[Date Prev][Date Next][Thread Prev][Thread Next][Date Index][Thread Index]
Re: Bug reported regarding Unicode handling in email address
From: |
Steffen Nurpmeso |
Subject: |
Re: Bug reported regarding Unicode handling in email address |
Date: |
Mon, 14 Jun 2021 22:38:38 +0200 |
User-agent: |
s-nail v14.9.22-153-g062ff456ec |
Ken Hornstein wrote in
<20210614165452.A056F120B52@pb-smtp20.pobox.com>:
|>Sure, convert to Unicode, work in Unicode, convert back, that is
|>the way to go.
|
|I know that this is application dependent, but what "work" do you
|need to perform on the characters?
|
|I realized back when I was originally looking at i18n issues in nmh we
|don't need to perform THAT much work on characters internally. We DO
|do some work when it comes to calculating character width in the format
|engine, but that's all in the native character set. So I realized that
|at least for nmh, there's no advantage to converting to Unicode/UTF-8
|internally, and a number of disadvantages; like you say, the xlocale
|functions are non-portable and you can't really get there with the
|existing POSIX APIs. Converting internally to Unicode would force you
|to depend on something like ICU.
kre was coming from a "per draft source character set" i think.
But of course, application dependent. It is more general than "i
really need this now to get nmh (or mailx) going". When i went
online around 2010 there was a Python member (Murray, who did the
rewrite of the Python mail engine) who was (or is) an nmh user, as
he said. I looked at nmh but i think it could not even do MIME by then?

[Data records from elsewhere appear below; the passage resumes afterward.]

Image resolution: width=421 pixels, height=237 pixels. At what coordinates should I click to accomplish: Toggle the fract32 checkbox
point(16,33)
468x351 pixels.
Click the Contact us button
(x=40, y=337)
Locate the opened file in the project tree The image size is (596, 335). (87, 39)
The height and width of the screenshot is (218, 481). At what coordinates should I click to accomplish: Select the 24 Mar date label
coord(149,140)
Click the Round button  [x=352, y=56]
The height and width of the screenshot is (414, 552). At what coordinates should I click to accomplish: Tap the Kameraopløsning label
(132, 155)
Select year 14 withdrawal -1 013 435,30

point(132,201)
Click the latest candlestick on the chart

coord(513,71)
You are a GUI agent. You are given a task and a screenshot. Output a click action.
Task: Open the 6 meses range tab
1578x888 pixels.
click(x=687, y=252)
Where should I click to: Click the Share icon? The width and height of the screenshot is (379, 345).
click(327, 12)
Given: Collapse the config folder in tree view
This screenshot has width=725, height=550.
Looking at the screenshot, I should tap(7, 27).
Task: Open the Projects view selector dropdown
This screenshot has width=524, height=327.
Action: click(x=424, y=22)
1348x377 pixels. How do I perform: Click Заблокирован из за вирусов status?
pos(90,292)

Granted i do not know much of nmh. You definetely need is-space
for line break detection, and if you visualize yourself you need
is-print or is-control etc. Etc etc, you know at least as well as
i do. 'Just saying.
But even with only columns there are problems, like bidi.
I added "headline-bidi" "support"
In general setting this variable will cause Mailx to encapsulate
text fields that may occur when displaying headline[435] (and some
other fields, like dynamic expansions in prompt[517]) with special
Unicode control sequences; it is possible to fine-tune the terminal
support level by assigning a value: no value (or any value other
than ‘1’, ‘2’ and ‘3’) will make Mailx assume that the terminal is
capable to properly deal with Unicode version 6.3, in which case
text is embedded in a pair of U+2068 (FIRST STRONG ISOLATE) and
U+2069 (POP DIRECTIONAL ISOLATE) characters. In addition no space
on the line is reserved for these characters.

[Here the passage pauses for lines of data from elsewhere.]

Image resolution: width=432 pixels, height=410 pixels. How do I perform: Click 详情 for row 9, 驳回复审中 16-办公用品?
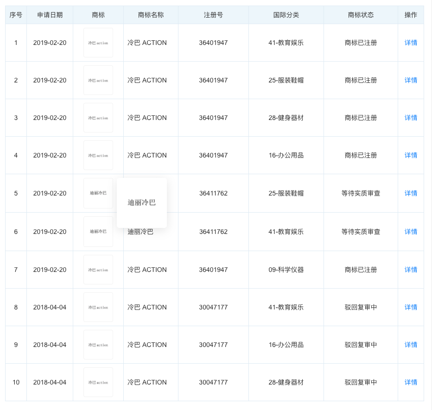click(411, 345)
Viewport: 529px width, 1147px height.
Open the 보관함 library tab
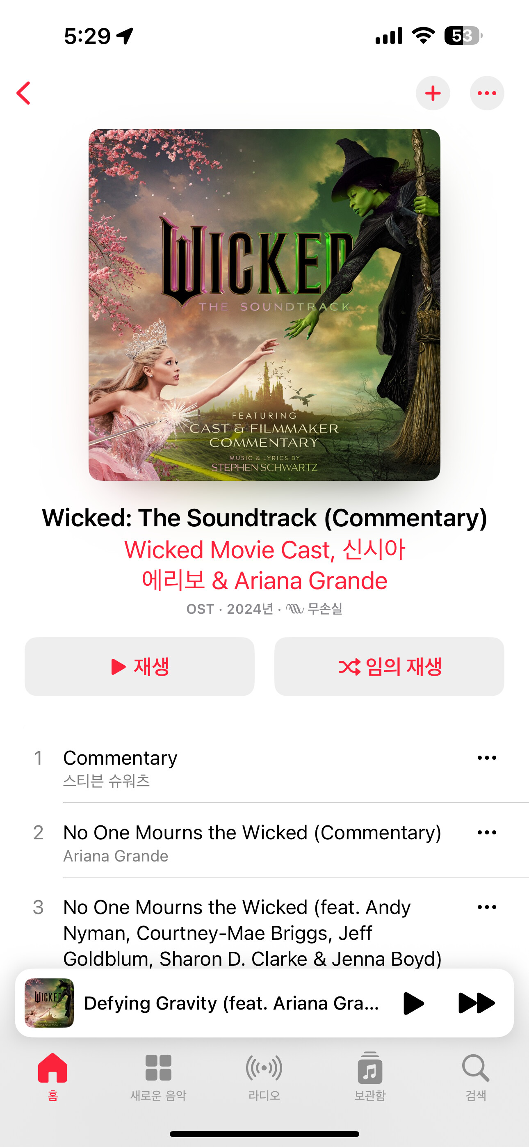[370, 1077]
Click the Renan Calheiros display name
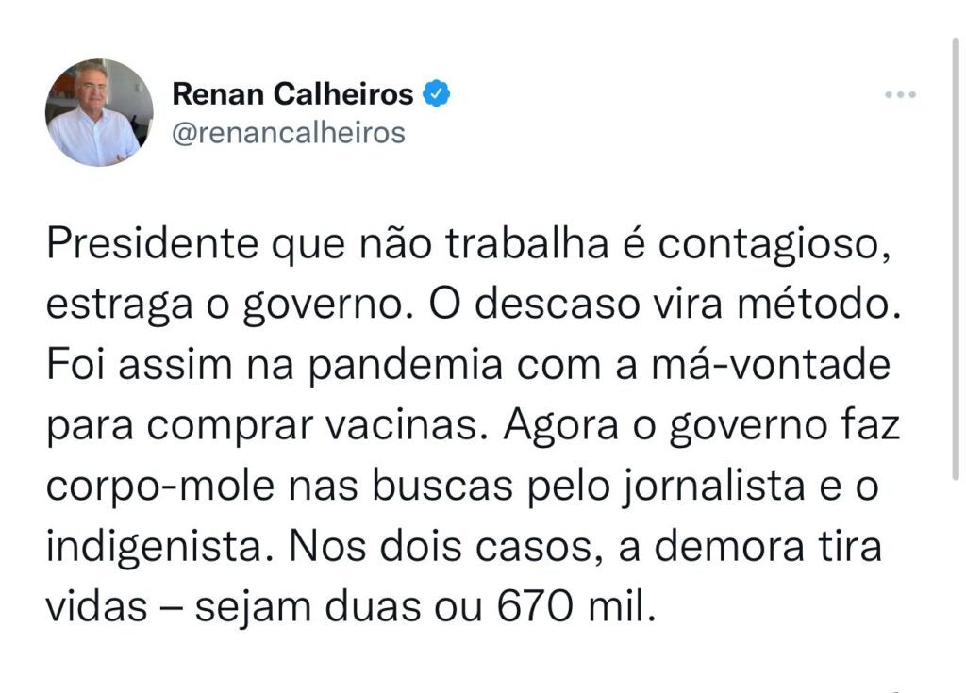The width and height of the screenshot is (966, 693). [292, 94]

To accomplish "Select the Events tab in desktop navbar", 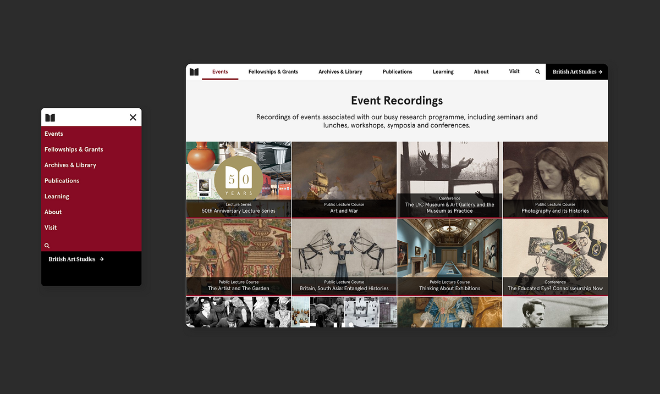I will tap(220, 72).
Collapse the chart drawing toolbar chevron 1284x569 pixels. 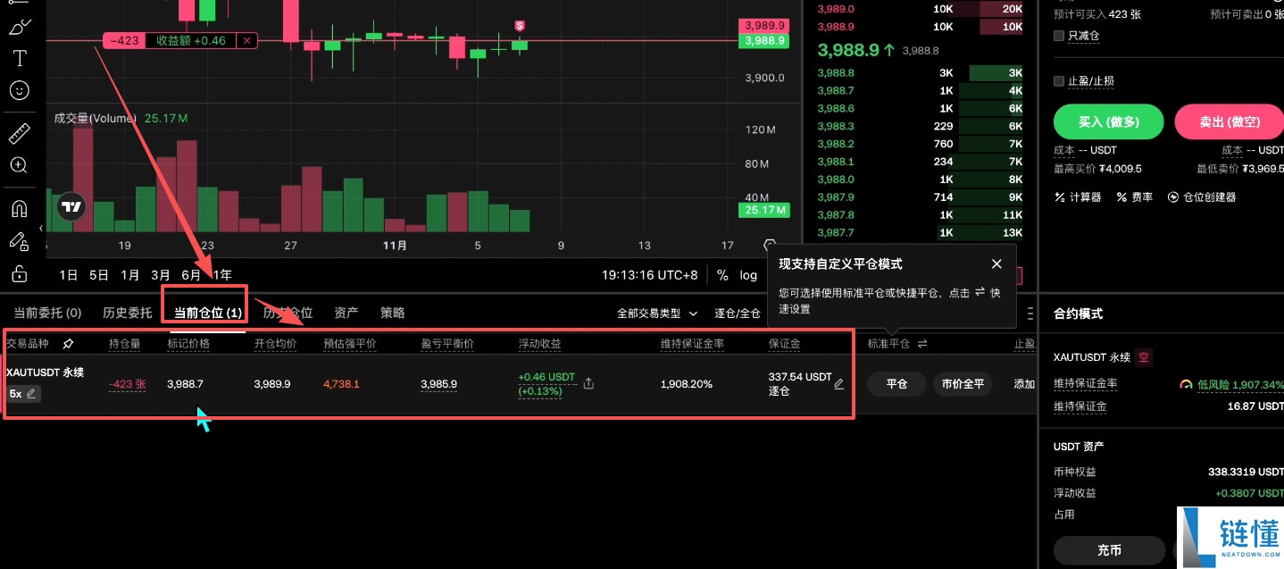tap(41, 229)
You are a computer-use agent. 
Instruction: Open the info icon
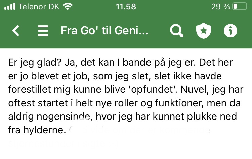point(230,31)
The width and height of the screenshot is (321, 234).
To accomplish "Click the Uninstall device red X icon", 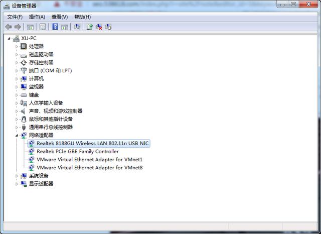I will pos(99,27).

Weaker support is chosen by using the value ‘1’ (Unicode 6.3, but
reserve the room of two spaces for writing the control sequences
onto the line). The values ‘2’ and ‘3’ select Unicode 1.1 support
(U+200E, LEFT-TO-RIGHT MARK); the latter again reserves room for
two spaces in addition.
but it is no good here (st(1)). Best is without it :)

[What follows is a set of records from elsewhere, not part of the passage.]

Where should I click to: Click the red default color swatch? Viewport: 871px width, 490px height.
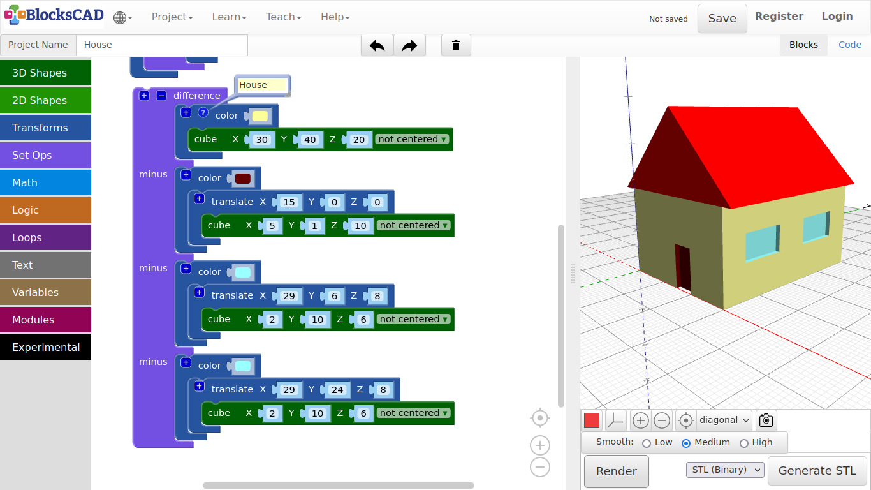592,420
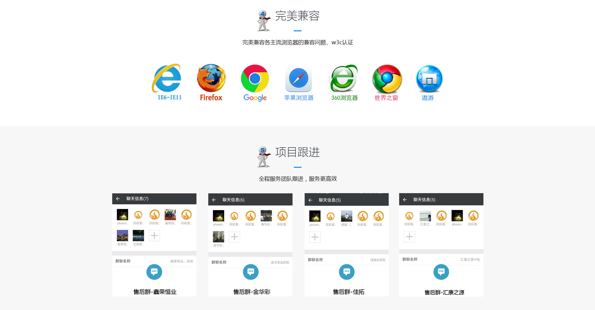Click the Safari compass icon
The width and height of the screenshot is (595, 310).
(x=298, y=78)
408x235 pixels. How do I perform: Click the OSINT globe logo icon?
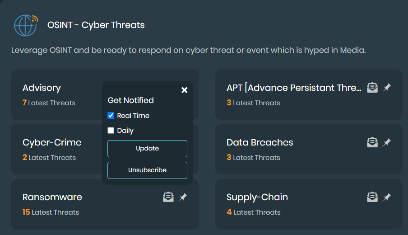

From steffen Tue Jun 3 13:42:08 2014
Date: Tue, 03 Jun 2014 13:42:08 +0200
From: =?utf-8?B?2KPYrdmF2K8g2KfZhNmF2K3ZhdmI2K/Zig==?= <ex@am.ple>
To: =?utf-8?B?2KPYrdmF2K8g2KfZhNmF2K3ZhdmI2K/Zig==?=
Subject: =?utf-8?B?2KPYrdmF2K8g2KfZhNmF2K3ZhdmI2K/Zig==?=
MIME-Version: 1.0
Content-Type: multipart/mixed;
boundary="=_01401795729=-WIIWUCvp3AwFMhX+fbN+aN6QsACHfW=_"
Status: R
This is a multi-part message in MIME format.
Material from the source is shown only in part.